* About this exercise:
Look through the entries below and extract exactly the lines from the one containing "Mubina Moker (61, 819)" through the one containing "Gold.....................NOW] (690, 405)", ends included.

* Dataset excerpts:
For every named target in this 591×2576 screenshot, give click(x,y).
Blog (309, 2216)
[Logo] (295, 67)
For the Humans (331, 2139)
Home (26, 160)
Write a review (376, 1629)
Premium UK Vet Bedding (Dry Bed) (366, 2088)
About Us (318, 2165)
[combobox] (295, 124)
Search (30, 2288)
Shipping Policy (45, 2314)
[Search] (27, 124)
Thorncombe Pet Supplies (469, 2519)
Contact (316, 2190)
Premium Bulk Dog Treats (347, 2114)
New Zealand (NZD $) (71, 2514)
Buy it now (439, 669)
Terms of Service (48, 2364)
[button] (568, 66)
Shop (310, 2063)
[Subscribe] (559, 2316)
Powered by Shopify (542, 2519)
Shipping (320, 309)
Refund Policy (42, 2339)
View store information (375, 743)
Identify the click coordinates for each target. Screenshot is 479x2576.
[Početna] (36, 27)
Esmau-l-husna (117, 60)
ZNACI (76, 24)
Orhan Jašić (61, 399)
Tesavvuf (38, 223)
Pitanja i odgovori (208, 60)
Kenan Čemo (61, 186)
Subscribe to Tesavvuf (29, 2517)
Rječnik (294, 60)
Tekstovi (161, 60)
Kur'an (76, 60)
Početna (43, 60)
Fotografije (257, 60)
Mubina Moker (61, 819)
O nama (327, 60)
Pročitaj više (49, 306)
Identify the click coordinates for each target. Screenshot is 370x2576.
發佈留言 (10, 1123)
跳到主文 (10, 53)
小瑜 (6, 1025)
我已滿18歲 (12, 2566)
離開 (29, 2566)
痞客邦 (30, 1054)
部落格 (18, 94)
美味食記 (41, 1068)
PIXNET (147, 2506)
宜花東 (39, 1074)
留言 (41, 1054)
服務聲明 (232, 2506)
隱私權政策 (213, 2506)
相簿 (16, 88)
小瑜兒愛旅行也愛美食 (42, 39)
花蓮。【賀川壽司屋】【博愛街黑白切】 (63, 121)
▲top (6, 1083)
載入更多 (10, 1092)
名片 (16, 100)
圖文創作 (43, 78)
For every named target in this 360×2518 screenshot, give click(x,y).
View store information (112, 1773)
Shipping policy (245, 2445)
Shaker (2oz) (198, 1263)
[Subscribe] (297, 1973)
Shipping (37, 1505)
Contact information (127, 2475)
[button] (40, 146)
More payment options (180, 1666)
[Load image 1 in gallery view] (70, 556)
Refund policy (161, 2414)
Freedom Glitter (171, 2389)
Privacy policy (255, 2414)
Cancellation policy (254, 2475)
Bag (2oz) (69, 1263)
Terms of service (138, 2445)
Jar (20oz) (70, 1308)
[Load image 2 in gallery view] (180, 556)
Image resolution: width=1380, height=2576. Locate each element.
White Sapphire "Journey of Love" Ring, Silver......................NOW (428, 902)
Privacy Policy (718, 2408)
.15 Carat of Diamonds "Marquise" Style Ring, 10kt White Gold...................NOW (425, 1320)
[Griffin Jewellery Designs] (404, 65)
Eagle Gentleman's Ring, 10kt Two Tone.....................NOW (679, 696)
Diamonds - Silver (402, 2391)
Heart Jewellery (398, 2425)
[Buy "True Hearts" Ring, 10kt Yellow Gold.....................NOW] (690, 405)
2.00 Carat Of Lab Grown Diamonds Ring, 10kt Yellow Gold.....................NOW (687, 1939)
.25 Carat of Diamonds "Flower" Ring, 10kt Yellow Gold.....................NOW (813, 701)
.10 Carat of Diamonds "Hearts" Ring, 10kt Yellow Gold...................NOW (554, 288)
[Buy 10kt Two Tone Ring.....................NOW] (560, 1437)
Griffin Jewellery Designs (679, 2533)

* Answer space:
Mubina Moker (61, 819)
O nama (327, 60)
Pročitaj više (49, 306)
Identify the click coordinates for each target. Screenshot is 370x2576.
發佈留言 (10, 1123)
跳到主文 (10, 53)
小瑜 (6, 1025)
我已滿18歲 (12, 2566)
離開 (29, 2566)
痞客邦 (30, 1054)
部落格 (18, 94)
美味食記 (41, 1068)
PIXNET (147, 2506)
宜花東 (39, 1074)
留言 (41, 1054)
服務聲明 (232, 2506)
隱私權政策 (213, 2506)
相簿 (16, 88)
小瑜兒愛旅行也愛美食 (42, 39)
花蓮。【賀川壽司屋】【博愛街黑白切】 (63, 121)
▲top (6, 1083)
載入更多 (10, 1092)
名片 (16, 100)
圖文創作 (43, 78)
For every named target in this 360×2518 screenshot, give click(x,y).
View store information (112, 1773)
Shipping policy (245, 2445)
Shaker (2oz) (198, 1263)
[Subscribe] (297, 1973)
Shipping (37, 1505)
Contact information (127, 2475)
[button] (40, 146)
More payment options (180, 1666)
[Load image 1 in gallery view] (70, 556)
Refund policy (161, 2414)
Freedom Glitter (171, 2389)
Privacy policy (255, 2414)
Cancellation policy (254, 2475)
Bag (2oz) (69, 1263)
Terms of service (138, 2445)
Jar (20oz) (70, 1308)
[Load image 2 in gallery view] (180, 556)
Image resolution: width=1380, height=2576. Locate each element.
White Sapphire "Journey of Love" Ring, Silver......................NOW (428, 902)
Privacy Policy (718, 2408)
.15 Carat of Diamonds "Marquise" Style Ring, 10kt White Gold...................NOW (425, 1320)
[Griffin Jewellery Designs] (404, 65)
Eagle Gentleman's Ring, 10kt Two Tone.....................NOW (679, 696)
Diamonds - Silver (402, 2391)
Heart Jewellery (398, 2425)
[Buy "True Hearts" Ring, 10kt Yellow Gold.....................NOW] (690, 405)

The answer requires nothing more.